▶ _What you need to do_
A: In the SQL problem below, which column is the primary key of the ActorDirector table?
B: Reproduce a passage from the SQL problem below, beginning at the words "Table: ActorDirector" and stopping after "table in any order.".

▶ _Source_

----

Problem

Table: ActorDirector

+-------------+---------+
| Column Name | Type    |
+-------------+---------+
| actor_id    | int     |
| director_id | int     |
| timestamp   | int     |
+-------------+---------+
timestamp is the primary key column for this table.

Write a SQL query for a report that provides the pairs (actor_id, director_id) where the actor has cooperated with the director at least three times.

Return the result table in any order.

Examples

Example 1:

Input:

ActorDirector table:

+-------------+-------------+-------------+
| actor_id    | director_id | timestamp   |
+-------------+-------------+-------------+
| 1           | 1           | 0           |
| 1           | 1           | 1           |
| 1           | 1           | 2           |
| 1           | 2           | 3           |
| 1           | 2           | 4           |
| 2           | 1           | 5           |
| 2           | 1           | 6           |
+-------------+-------------+-------------+

Output:

+-------------+-------------+
| actor_id    | director_id |
+-------------+-------------+
| 1           | 1           |
+-------------+-------------+

Explanation: The only pair is (1, 1) where they cooperated exactly 3 times.

----

▶ _Dataset entries_
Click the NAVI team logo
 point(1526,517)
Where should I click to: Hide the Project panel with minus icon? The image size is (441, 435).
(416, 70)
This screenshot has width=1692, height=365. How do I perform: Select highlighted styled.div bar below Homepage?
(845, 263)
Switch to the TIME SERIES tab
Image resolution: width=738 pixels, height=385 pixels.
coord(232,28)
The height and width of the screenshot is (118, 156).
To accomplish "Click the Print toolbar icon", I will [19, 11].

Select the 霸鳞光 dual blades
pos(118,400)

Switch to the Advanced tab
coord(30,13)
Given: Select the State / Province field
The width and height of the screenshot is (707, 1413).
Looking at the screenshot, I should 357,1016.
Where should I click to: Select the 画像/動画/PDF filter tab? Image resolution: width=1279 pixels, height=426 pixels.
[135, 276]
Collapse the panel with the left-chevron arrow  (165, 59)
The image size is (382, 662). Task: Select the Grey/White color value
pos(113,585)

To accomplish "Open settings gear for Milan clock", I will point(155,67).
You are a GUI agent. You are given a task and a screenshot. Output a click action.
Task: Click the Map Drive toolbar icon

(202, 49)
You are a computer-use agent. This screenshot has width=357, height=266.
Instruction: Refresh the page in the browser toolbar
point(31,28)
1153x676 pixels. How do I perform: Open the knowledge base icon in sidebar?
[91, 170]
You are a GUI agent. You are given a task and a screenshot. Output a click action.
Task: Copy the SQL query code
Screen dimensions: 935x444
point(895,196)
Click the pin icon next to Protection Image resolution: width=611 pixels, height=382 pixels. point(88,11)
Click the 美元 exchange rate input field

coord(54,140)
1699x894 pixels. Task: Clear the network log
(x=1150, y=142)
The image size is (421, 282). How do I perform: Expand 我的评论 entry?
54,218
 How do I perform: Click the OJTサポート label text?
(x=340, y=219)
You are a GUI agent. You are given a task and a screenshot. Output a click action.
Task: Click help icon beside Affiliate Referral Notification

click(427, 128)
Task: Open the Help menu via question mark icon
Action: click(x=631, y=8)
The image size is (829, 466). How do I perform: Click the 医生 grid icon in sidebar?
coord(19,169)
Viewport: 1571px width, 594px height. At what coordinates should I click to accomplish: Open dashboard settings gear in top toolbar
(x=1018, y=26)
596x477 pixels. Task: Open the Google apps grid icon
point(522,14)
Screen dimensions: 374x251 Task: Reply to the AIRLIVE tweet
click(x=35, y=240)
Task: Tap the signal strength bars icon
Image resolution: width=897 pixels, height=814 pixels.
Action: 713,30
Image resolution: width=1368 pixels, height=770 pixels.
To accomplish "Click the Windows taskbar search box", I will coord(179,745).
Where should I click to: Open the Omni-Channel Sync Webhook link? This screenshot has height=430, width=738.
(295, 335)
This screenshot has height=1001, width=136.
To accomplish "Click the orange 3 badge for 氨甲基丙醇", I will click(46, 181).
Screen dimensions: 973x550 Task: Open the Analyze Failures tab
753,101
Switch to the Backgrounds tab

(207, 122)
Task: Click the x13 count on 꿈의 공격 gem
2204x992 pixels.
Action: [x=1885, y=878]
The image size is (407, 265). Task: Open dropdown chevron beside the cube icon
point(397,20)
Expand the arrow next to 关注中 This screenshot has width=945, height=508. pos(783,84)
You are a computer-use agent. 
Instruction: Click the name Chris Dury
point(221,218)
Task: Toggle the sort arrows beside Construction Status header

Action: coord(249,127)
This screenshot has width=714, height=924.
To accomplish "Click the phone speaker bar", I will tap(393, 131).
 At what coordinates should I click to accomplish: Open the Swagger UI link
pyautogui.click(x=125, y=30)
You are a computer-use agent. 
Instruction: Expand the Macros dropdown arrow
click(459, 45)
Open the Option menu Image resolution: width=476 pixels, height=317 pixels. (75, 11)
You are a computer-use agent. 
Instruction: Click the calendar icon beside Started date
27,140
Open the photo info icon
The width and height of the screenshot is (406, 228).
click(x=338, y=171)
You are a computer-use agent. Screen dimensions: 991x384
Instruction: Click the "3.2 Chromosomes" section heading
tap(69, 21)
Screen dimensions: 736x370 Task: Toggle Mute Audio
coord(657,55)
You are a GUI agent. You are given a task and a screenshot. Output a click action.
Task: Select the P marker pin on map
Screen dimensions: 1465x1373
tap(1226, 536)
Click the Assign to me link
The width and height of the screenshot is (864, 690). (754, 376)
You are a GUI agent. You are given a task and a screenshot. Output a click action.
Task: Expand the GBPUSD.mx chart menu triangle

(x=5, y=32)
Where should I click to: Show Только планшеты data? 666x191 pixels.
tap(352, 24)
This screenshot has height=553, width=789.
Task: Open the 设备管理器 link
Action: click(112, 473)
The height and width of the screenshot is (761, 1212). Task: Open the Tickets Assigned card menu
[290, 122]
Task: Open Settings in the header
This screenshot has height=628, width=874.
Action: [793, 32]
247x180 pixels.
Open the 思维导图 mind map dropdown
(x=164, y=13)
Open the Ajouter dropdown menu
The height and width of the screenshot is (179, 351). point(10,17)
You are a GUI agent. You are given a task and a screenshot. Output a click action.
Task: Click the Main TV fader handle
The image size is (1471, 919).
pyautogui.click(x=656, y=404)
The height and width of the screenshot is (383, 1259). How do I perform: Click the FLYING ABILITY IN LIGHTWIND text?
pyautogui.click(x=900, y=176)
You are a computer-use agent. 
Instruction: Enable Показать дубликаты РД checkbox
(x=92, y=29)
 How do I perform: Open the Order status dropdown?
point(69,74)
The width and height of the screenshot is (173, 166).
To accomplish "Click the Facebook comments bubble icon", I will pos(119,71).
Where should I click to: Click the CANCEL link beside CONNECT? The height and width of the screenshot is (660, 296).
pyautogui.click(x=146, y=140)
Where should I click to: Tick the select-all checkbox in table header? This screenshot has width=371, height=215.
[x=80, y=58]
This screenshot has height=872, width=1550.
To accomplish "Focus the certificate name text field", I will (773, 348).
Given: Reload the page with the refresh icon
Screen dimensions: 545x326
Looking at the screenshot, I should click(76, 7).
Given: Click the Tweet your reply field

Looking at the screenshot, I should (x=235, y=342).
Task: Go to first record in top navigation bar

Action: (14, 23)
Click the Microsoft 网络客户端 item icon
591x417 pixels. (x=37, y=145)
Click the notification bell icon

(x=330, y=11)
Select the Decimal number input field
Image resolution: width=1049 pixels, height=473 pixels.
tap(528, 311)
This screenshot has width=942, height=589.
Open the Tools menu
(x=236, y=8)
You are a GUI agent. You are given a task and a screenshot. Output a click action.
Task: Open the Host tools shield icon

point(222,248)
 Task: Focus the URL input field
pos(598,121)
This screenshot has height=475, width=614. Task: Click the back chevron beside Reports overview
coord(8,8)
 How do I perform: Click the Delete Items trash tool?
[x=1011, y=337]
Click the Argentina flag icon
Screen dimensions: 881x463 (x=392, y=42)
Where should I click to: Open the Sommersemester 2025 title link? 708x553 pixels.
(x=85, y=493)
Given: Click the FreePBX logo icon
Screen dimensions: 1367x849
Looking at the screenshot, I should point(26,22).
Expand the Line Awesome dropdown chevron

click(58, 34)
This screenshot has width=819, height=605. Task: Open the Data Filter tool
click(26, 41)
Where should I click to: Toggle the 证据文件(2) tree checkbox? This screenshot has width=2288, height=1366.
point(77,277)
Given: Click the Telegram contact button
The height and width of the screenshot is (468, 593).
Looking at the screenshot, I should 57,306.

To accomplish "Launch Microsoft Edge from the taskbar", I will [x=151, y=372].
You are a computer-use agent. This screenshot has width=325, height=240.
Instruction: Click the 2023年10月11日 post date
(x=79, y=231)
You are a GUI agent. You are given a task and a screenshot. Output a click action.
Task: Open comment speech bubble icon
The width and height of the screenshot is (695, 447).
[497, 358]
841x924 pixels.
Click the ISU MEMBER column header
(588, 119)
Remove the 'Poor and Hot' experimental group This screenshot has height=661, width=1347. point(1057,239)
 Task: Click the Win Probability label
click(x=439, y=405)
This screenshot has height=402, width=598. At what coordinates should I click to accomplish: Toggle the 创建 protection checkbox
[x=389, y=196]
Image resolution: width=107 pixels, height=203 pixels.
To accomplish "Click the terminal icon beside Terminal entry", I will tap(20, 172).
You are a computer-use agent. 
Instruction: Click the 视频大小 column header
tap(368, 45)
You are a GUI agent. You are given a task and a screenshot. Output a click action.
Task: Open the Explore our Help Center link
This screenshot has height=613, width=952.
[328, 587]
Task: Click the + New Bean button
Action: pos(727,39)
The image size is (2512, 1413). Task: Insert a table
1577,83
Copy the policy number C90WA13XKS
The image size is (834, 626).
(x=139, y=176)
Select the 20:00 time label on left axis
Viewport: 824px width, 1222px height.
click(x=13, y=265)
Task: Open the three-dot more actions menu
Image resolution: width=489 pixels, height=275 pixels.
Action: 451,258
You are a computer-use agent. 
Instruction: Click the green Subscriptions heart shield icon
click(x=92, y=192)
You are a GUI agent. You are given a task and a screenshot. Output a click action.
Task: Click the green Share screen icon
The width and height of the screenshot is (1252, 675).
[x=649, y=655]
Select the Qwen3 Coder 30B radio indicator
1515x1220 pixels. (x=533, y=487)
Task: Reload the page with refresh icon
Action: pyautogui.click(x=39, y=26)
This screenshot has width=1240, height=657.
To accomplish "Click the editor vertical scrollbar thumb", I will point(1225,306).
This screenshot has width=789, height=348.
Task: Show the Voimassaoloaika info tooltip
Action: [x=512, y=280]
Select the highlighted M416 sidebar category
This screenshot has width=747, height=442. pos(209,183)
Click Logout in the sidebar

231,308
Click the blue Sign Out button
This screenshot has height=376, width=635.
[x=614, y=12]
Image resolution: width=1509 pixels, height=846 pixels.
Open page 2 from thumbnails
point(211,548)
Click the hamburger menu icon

----

▶ _The results_
A: The timestamp column.

B:
Table: ActorDirector

+-------------+---------+
| Column Name | Type    |
+-------------+---------+
| actor_id    | int     |
| director_id | int     |
| timestamp   | int     |
+-------------+---------+
timestamp is the primary key column for this table.

Write a SQL query for a report that provides the pairs (actor_id, director_id) where the actor has cooperated with the director at least three times.

Return the result table in any order.